[START GIVEN DATA]

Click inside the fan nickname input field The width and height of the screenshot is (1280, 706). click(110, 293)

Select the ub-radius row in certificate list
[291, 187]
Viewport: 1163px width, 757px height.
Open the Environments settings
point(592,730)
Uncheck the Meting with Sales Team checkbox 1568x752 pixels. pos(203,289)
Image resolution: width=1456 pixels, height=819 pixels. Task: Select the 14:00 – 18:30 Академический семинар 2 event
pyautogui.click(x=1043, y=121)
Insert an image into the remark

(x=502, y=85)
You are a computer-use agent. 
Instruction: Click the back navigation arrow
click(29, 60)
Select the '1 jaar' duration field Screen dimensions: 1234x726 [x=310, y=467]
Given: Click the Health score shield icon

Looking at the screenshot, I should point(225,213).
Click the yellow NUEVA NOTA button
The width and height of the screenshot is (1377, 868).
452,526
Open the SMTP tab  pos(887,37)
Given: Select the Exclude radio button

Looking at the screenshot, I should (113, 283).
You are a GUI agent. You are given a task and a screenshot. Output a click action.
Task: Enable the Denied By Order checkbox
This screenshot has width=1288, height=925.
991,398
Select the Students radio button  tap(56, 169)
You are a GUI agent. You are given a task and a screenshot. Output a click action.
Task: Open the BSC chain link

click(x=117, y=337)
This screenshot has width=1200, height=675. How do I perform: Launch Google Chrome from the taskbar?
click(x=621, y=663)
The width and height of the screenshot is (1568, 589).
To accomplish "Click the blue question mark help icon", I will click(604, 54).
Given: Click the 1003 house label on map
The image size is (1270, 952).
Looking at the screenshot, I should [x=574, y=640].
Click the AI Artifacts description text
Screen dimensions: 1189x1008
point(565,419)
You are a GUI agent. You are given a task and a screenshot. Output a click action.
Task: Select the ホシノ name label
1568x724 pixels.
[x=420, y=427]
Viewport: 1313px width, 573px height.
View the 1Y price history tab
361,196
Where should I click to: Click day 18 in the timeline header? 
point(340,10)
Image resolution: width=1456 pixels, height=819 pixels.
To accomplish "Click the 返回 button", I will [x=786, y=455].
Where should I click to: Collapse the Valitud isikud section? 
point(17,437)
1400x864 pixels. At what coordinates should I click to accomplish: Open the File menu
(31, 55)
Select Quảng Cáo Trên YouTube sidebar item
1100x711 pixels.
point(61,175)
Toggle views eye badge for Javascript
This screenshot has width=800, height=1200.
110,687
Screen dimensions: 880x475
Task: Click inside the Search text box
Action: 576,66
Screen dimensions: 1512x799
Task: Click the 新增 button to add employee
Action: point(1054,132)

[END GIVEN DATA]

THE EXERCISE
Reproduce all of the rows above word for word, without changing anything.

OUTPUT OF THE TASK
Click inside the fan nickname input field The width and height of the screenshot is (1280, 706). click(110, 293)

Select the ub-radius row in certificate list
[291, 187]
Viewport: 1163px width, 757px height.
Open the Environments settings
point(592,730)
Uncheck the Meting with Sales Team checkbox 1568x752 pixels. pos(203,289)
Image resolution: width=1456 pixels, height=819 pixels. Task: Select the 14:00 – 18:30 Академический семинар 2 event
pyautogui.click(x=1043, y=121)
Insert an image into the remark

(x=502, y=85)
You are a computer-use agent. 
Instruction: Click the back navigation arrow
click(29, 60)
Select the '1 jaar' duration field Screen dimensions: 1234x726 [x=310, y=467]
Given: Click the Health score shield icon

Looking at the screenshot, I should point(225,213).
Click the yellow NUEVA NOTA button
The width and height of the screenshot is (1377, 868).
452,526
Open the SMTP tab  pos(887,37)
Given: Select the Exclude radio button

Looking at the screenshot, I should (113, 283).
You are a GUI agent. You are given a task and a screenshot. Output a click action.
Task: Enable the Denied By Order checkbox
This screenshot has width=1288, height=925.
991,398
Select the Students radio button  tap(56, 169)
You are a GUI agent. You are given a task and a screenshot. Output a click action.
Task: Open the BSC chain link

click(x=117, y=337)
This screenshot has width=1200, height=675. How do I perform: Launch Google Chrome from the taskbar?
click(x=621, y=663)
The width and height of the screenshot is (1568, 589).
To accomplish "Click the blue question mark help icon", I will click(604, 54).
Given: Click the 1003 house label on map
The image size is (1270, 952).
Looking at the screenshot, I should [x=574, y=640].
Click the AI Artifacts description text
Screen dimensions: 1189x1008
point(565,419)
You are a GUI agent. You are given a task and a screenshot. Output a click action.
Task: Select the ホシノ name label
1568x724 pixels.
[x=420, y=427]
Viewport: 1313px width, 573px height.
View the 1Y price history tab
361,196
Where should I click to: Click day 18 in the timeline header? 
point(340,10)
Image resolution: width=1456 pixels, height=819 pixels.
To accomplish "Click the 返回 button", I will [x=786, y=455].
Where should I click to: Collapse the Valitud isikud section? 
point(17,437)
1400x864 pixels. At what coordinates should I click to accomplish: Open the File menu
(31, 55)
Select Quảng Cáo Trên YouTube sidebar item
1100x711 pixels.
point(61,175)
Toggle views eye badge for Javascript
This screenshot has width=800, height=1200.
110,687
Screen dimensions: 880x475
Task: Click inside the Search text box
Action: 576,66
Screen dimensions: 1512x799
Task: Click the 新增 button to add employee
Action: point(1054,132)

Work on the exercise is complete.